How about UPS, a company much of the Valley is dependent on for its physical deliveries? Do you look at UPS and think of blue collar guys driving brown trucks and showing up late? Or do you see an unimaginably complicated coordination of moving parts that delivers 15 million packages per day?
When you think of General Electric, do you picture an appliance and light bulb company or a conglomerate that makes everything from medical imaging equipment to railroad locomotives along with a financial arm that alone has nearly $600 billion in assets?
One of the main reasons few Silicon Valley entrepreneurs tackle big challenges is that most of them don’t really understand how things work. It used to be entrepreneurs would spend several years in industry before starting something on their own. During their time working, they got to see how companies operate, including how they approach large scale opportunities and deal with looming threats. They also likely worked on projects with real or potential profits of hundreds of millions, or even billions, of dollars. Obviously a few years on the job doesn’t teach someone everything that a massive company like Walmart or GE does, but at least they received some real world experience and saw some things first hand that could be improved.

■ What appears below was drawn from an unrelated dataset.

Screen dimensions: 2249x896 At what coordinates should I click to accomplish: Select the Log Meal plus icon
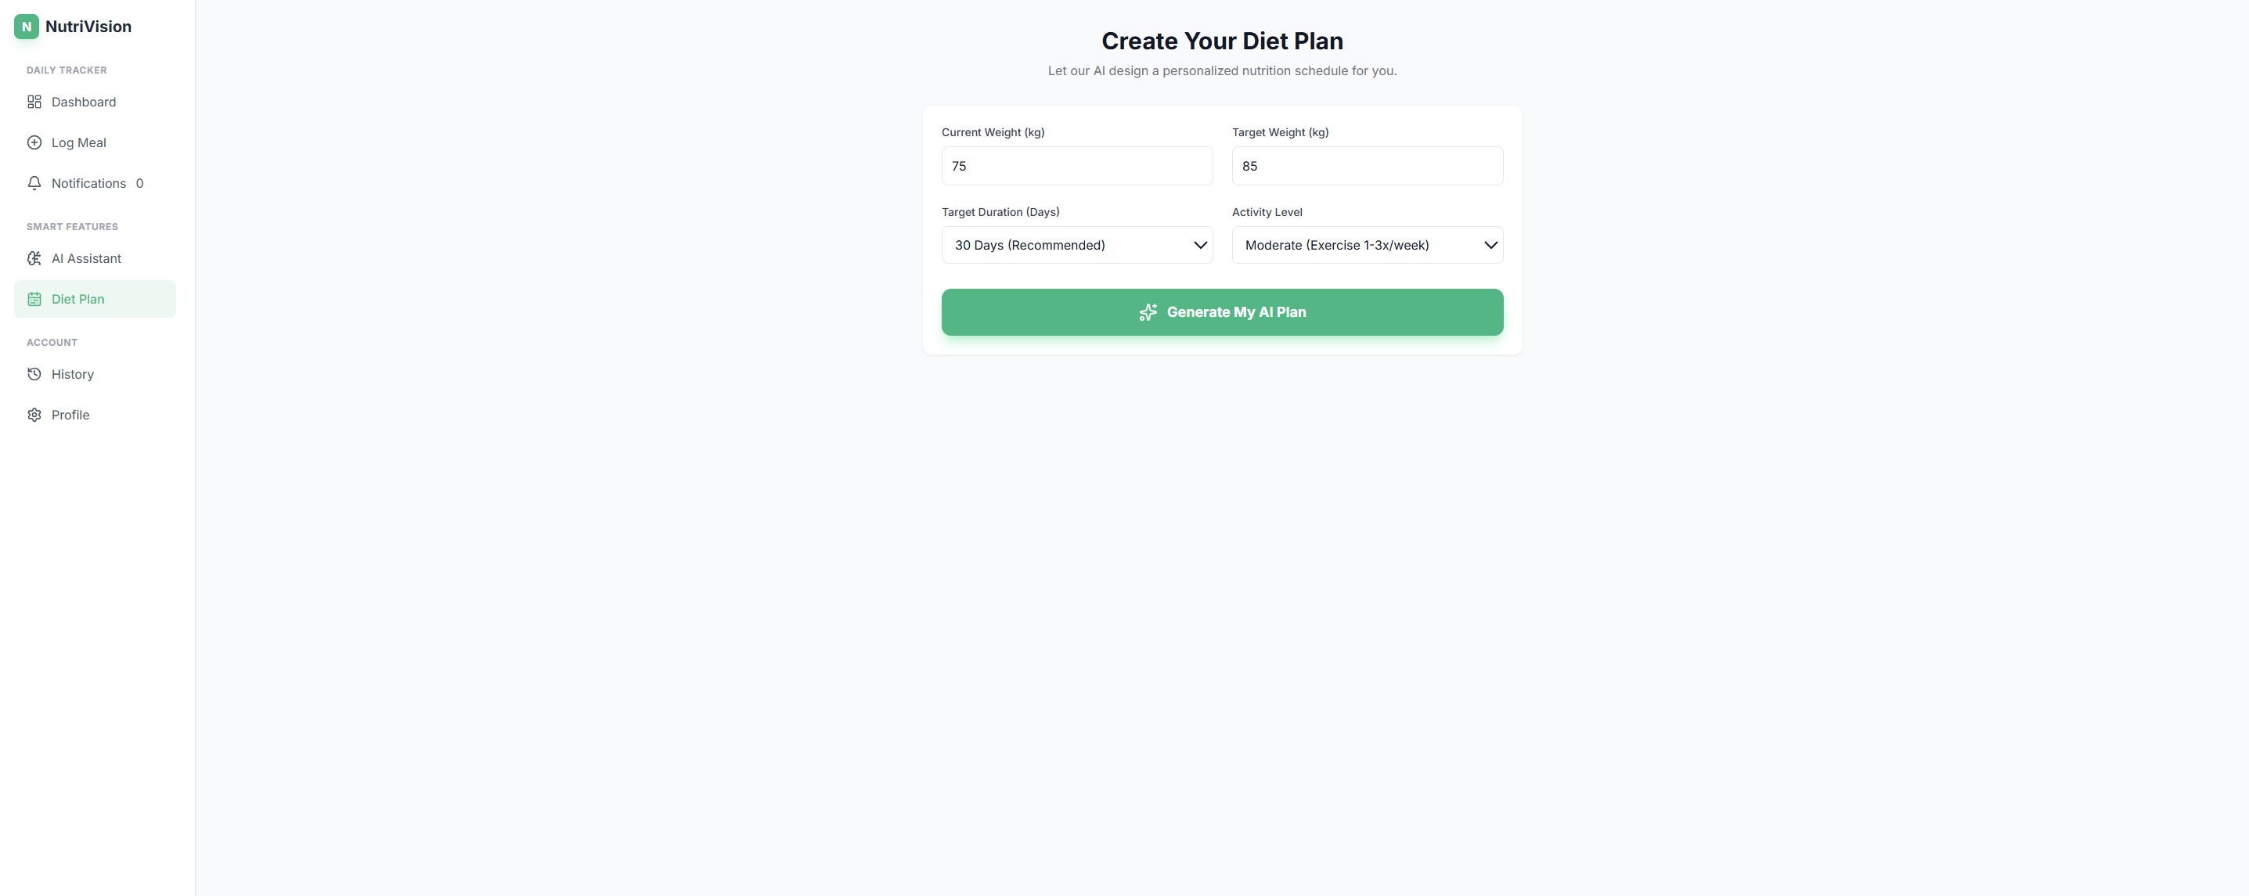(x=34, y=142)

These days many entrepreneurs are either college dropouts, recent graduates, or only have startup work experience. Having never spent time in a big company solving big problems or seeing complex business processes, they don’t have any experience or knowledge of how any of these things are handled. As programmers, they have the tools to build solutions but they don’t have the knowledge of what should be built or what solutions are even needed. It’s like giving someone a construction crew without any training in architecture or telling them what type of buildings the city needs. They’ll probably be able to piece together a house, and once they’ve done that they can copy it “like this for that,” but they don’t have the experience or architectural knowledge to build anything complex or useful.
Even more damaging is the increasingly popular, and arrogant, belief that inexperienced entrepreneurs can solve everything. It’s one thing to be ignorant of how a complex business works, it’s another thing to assume everything is simple and the people running established companies are stupid. Just because Walmart and UPS are old school brick and mortar companies doesn’t mean their CEOs don’t know what they’re doing. Having the potential power of the Internet at your disposal doesn’t make you omniscient or all powerful. It certainly doesn’t reduce all complex problems down to a simple web solution.
Perhaps it’s time for a new type of business school, one that teaches would be entrepreneurs about the large scale challenges in big business. I’m not suggesting everyone get an MBA or spend 10 years working a corporate job before becoming an entrepreneur. But a little exposure to how real companies doing big things actually operate would go a long way toward helping entrepreneurs address some legitimate needs. Instead of simply trying to crank out copycat startups as fast as possible, incubators could even take on this role of teaching entrepreneurs case studies of complex problems.
What could Silicon Valley solve if entrepreneurs actually understood how Walmart’s supply chain worked, or UPS’s delivery logistics, or even why it’s so hard to provide a nutritious school lunch? What could we streamline if we had knowledge of the challenges and problems that currently plague these and other complex systems? The bottom line is that you can’t fix what you don’t understand, and with so little first hand experience working on big, real world problems, most young entrepreneurs don’t understand all that much.